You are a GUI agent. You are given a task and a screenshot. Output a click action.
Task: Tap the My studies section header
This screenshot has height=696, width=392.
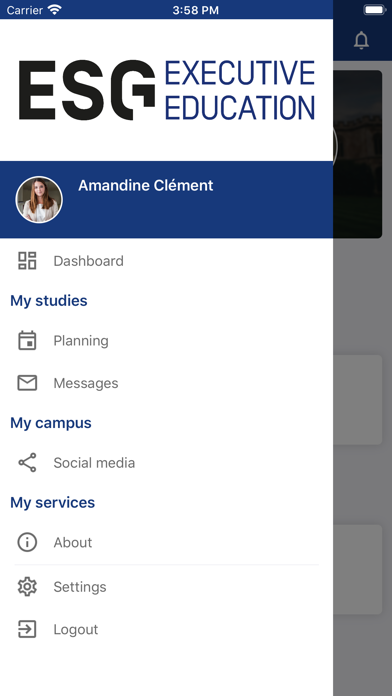(49, 301)
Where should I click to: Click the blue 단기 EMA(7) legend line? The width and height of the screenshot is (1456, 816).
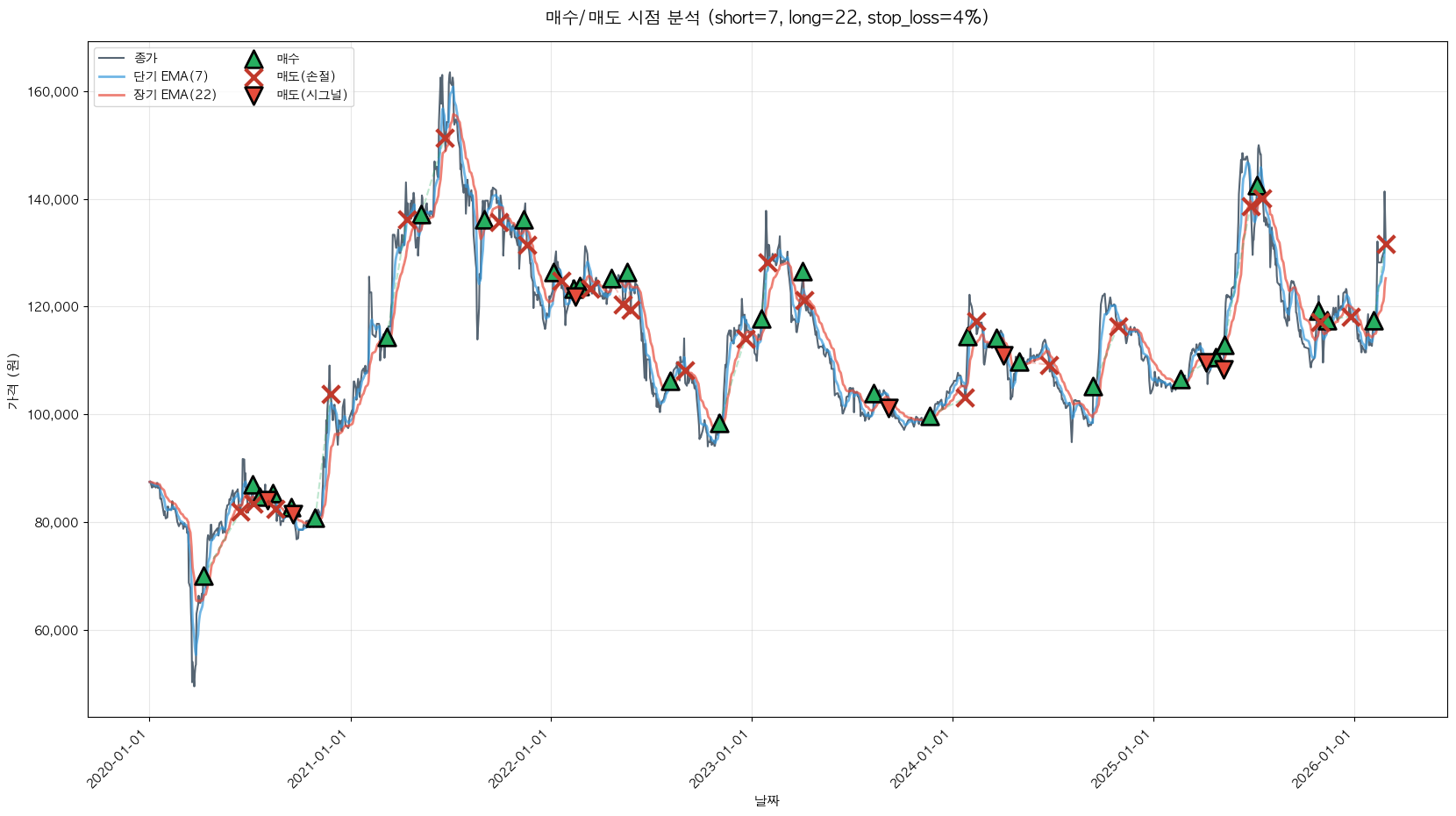[113, 76]
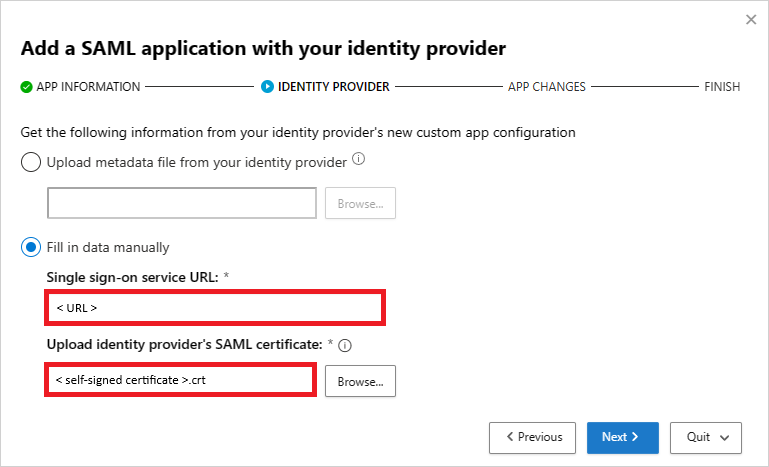This screenshot has height=467, width=769.
Task: Click the metadata file path field
Action: (182, 204)
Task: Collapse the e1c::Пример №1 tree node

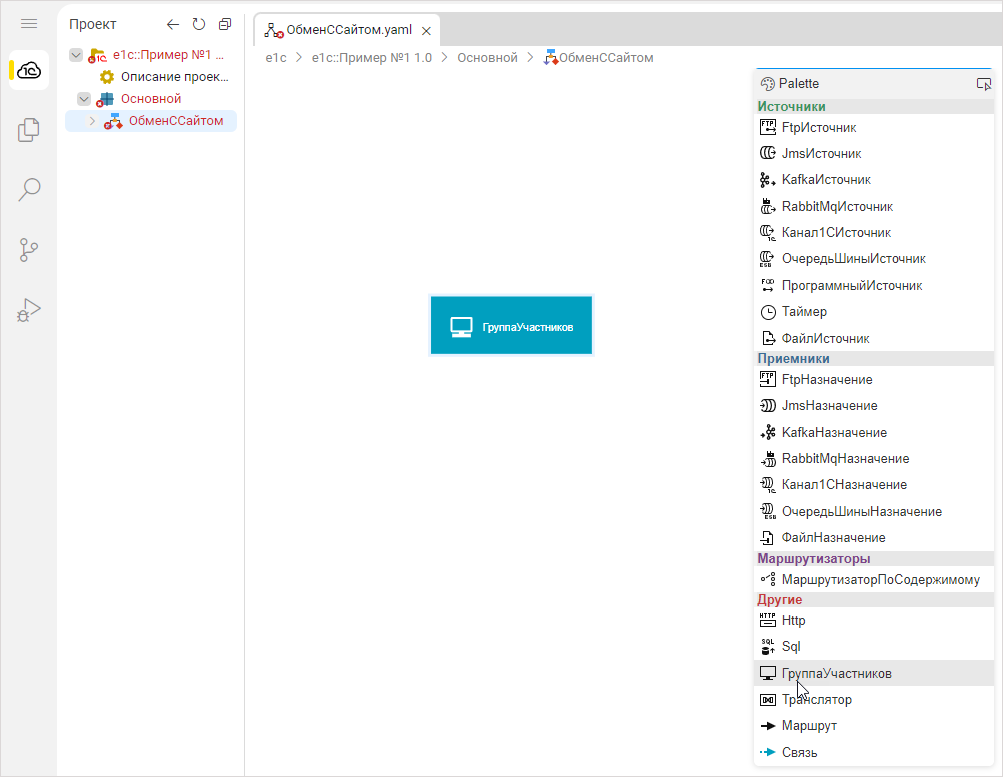Action: 76,55
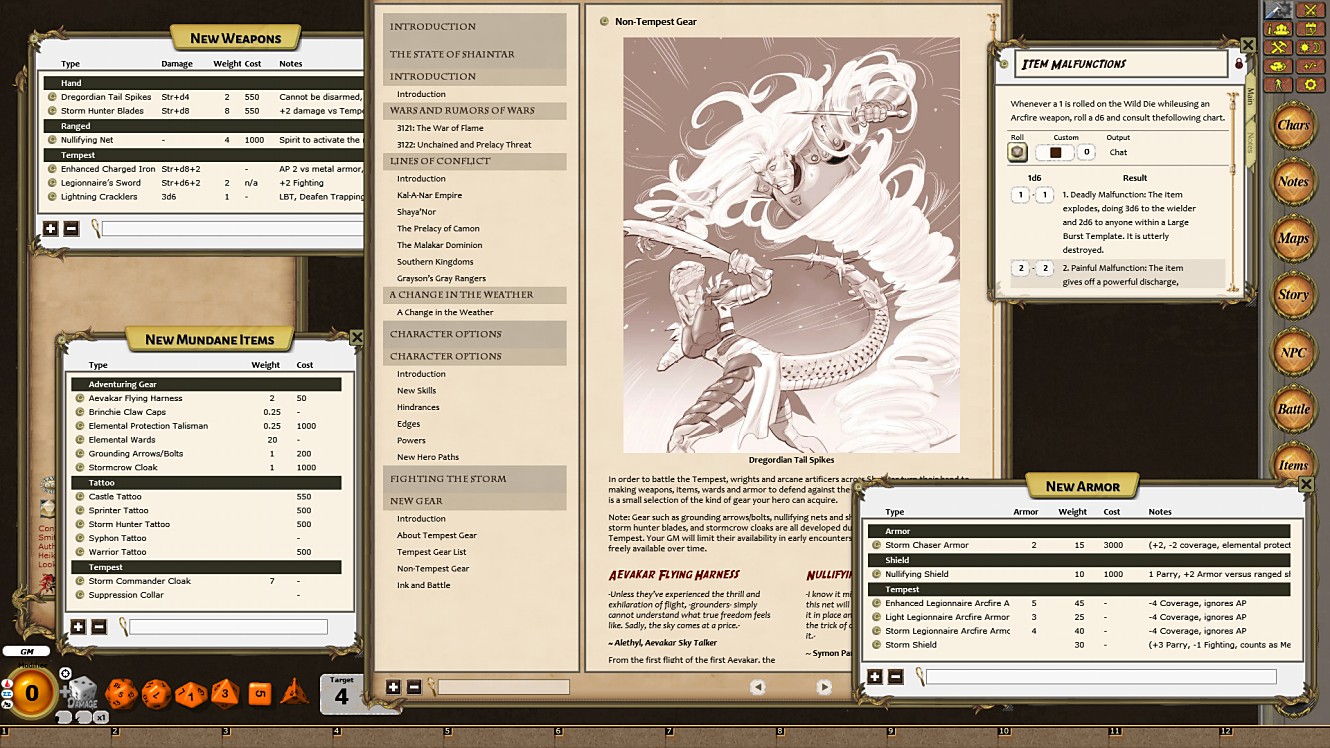This screenshot has width=1330, height=748.
Task: Open the +/- modifiers icon
Action: pyautogui.click(x=1311, y=66)
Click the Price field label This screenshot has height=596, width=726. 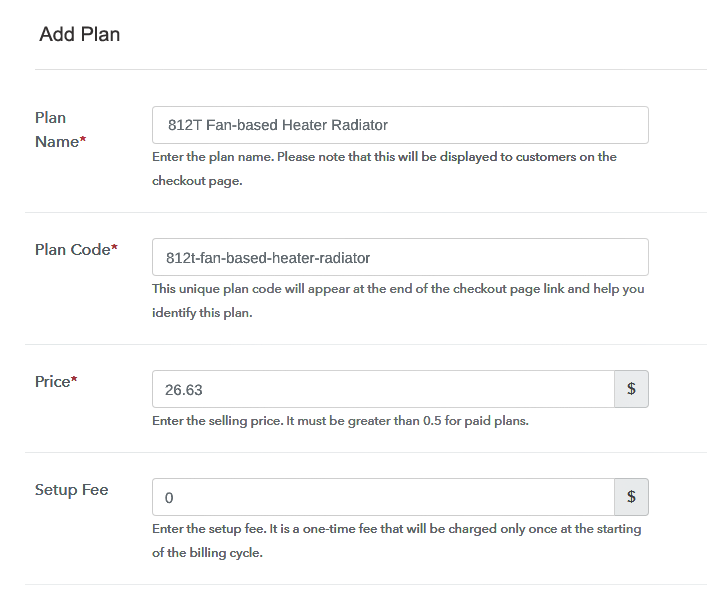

### EXERCISE:
Write out each entry again exactly, and skip the pictures.

### ANSWER SECTION:
You are a GUI agent. You are given a task and a screenshot. Output a click action.
Task: Tap the My studies section header
This screenshot has height=696, width=392.
(49, 301)
Where should I click to: Click the blue 단기 EMA(7) legend line? The width and height of the screenshot is (1456, 816).
[113, 76]
This screenshot has height=467, width=769.
Task: Click the metadata file path field
Action: (182, 204)
Task: Collapse the e1c::Пример №1 tree node

Action: 76,55
This screenshot has width=1330, height=748.
Task: Open the +/- modifiers icon
Action: pyautogui.click(x=1311, y=66)
Click the Price field label This screenshot has height=596, width=726. 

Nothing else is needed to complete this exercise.